All work
intakepricing engineops tooling8-day build

Five Star Quotes

A quote-qualification workflow with internal operator controls.

In 8 days, one lean production system: homeowner quote intake, contractor onboarding, configurable pricing, email delivery, and internal ops tooling.

The problem

Generic lead forms do not give contractors enough context.

Fence contractors need more than a name, phone number, and message. Useful follow-up depends on property location, approximate footage, material, height, gate count, project timing, and a way to route the lead to the right inbox.

Homeowners need the opposite experience: something fast enough to use before they are ready for a formal site visit. Five Star Quotes turns that mismatch into a structured intake workflow.

Product insight

Five Star Quotes qualifies the project before the handoff.

The product collects project context before treating a visitor as a lead. A homeowner enters an address, draws fence segments, selects material and gates, and sees a ballpark estimate before submitting contact details.

That changes what the contractor receives. The lead package has enough context to support a better follow-up, including how soon the homeowner wants the project done — a timing signal that helps contractors prioritize fast-moving opportunities.

The quote workflow starts with property context, then moves into drawing, fence details, gates, project timing, contact, and estimate. It can be embedded into contractor-facing web experiences while the platform handles configuration, lead routing, and follow-up.

What we built

The build connected the visible product to the operating layer behind it.

  • Homeowner quote workflow with address entry, map drawing, footage estimation, material selection, gates, timing, contact capture, and estimate range.
  • Contractor SaaS workflow with checkout, account access, settings, brand controls, lead routing, service area, and embed setup.
  • Configurable pricing logic for materials, heights, gates, minimum project price, and location adjustments.
  • Mailgun-backed quote emails, contractor lead notifications, internal notifications, inbound handling, and event webhooks.
  • Optional done-for-you setup with encrypted credential capture and controlled support access.
  • Separate internal operations tooling for CRM, campaigns, reply review, suppressions, dashboards, and support workflows.
Internal operations

The public product was only half the system.

Launch and growth required CRM, campaigns, replies, suppressions, support links, dashboard access, and safe email operations. A separate Next.js MCP server gives operators tool-based access to those workflows while the server enforces scopes, confirmations, suppressions, and send controls.

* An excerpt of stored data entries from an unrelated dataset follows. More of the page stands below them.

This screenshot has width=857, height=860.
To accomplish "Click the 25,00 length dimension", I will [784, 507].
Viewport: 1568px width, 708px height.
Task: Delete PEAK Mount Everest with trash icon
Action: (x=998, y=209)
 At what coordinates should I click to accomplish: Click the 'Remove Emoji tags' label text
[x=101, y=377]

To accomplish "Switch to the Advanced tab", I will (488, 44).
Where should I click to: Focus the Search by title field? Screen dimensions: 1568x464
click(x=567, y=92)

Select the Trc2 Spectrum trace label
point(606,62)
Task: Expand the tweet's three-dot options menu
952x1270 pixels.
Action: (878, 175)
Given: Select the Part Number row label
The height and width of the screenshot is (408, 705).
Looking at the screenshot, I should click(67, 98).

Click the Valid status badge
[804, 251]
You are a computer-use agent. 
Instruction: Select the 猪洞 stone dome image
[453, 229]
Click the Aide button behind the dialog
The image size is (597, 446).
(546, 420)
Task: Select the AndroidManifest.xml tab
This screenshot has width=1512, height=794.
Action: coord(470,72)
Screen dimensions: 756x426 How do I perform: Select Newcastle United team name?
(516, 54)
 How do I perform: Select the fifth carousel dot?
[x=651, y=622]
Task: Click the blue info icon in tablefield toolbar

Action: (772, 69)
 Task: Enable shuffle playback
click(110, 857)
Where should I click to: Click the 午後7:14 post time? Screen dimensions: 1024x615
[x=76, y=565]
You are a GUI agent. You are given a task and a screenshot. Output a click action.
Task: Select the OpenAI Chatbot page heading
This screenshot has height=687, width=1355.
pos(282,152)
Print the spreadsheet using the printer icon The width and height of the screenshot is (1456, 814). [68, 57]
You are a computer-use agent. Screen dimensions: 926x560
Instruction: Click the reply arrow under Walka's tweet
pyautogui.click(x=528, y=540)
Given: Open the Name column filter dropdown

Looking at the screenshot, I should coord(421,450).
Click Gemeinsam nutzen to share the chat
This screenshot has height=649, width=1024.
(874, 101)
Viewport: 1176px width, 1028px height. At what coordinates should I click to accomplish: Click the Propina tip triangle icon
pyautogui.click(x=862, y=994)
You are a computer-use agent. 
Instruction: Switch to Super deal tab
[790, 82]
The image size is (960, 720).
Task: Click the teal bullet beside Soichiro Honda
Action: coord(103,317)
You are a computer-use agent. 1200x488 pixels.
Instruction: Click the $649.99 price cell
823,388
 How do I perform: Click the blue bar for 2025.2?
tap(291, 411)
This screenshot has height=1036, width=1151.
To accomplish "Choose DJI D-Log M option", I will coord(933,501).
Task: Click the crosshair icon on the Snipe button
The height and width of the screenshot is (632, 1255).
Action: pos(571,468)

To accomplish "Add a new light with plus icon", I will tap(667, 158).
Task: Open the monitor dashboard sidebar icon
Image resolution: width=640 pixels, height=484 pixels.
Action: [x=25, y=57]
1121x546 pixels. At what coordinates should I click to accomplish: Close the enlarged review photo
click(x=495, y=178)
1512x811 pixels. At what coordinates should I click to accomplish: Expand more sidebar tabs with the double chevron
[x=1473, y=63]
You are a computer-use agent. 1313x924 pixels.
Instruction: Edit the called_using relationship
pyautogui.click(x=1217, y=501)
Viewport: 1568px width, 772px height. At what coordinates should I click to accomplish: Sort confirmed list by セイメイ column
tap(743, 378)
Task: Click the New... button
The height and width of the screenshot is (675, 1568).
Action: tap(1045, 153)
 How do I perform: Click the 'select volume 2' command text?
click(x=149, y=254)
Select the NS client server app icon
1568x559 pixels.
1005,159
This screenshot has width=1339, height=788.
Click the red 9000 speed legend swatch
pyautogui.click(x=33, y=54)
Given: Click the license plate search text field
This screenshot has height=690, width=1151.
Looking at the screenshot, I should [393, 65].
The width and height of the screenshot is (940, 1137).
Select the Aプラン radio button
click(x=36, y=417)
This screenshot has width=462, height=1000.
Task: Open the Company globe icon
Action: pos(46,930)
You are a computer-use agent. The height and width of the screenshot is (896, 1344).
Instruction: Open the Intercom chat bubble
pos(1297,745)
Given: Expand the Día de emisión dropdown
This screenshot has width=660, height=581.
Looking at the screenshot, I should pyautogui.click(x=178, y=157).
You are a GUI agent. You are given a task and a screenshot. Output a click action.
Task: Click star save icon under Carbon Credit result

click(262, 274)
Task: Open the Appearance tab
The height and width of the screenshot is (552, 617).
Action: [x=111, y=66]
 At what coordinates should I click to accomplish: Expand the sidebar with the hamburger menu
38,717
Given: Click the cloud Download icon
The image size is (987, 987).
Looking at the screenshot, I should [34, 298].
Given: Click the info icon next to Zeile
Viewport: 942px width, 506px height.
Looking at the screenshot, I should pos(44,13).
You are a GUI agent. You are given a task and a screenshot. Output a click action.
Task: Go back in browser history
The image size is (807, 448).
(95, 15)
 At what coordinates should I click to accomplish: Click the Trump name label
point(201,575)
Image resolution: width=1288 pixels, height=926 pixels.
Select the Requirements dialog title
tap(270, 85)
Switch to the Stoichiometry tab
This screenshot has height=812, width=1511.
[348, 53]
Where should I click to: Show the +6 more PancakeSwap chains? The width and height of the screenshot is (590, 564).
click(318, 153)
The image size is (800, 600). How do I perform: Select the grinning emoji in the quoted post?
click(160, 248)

The work was not to make a demo look autonomous. It was to make the operating workflow explicit, reviewable, and supportable.

Safeguards

External actions were designed with deliberate gates.

The internal tooling returns previews until the correct confirmation value is supplied for externally visible actions. That pattern keeps speed in the operator workflow without turning email, campaign, or support actions into unchecked automation.

  • Confirmation strings for email sends, campaign launches, support links, and campaign edits.
  • Global suppressions, complaint handling, unsubscribe handling, and permanent-bounce controls.
  • Domain-sticky reply behavior and per-contact response caps.
  • Hashed MCP keys, hashed access tokens, hashed support grants, and encrypted setup credentials.
Cost discipline

The cost story is about scope control, not a universal promise.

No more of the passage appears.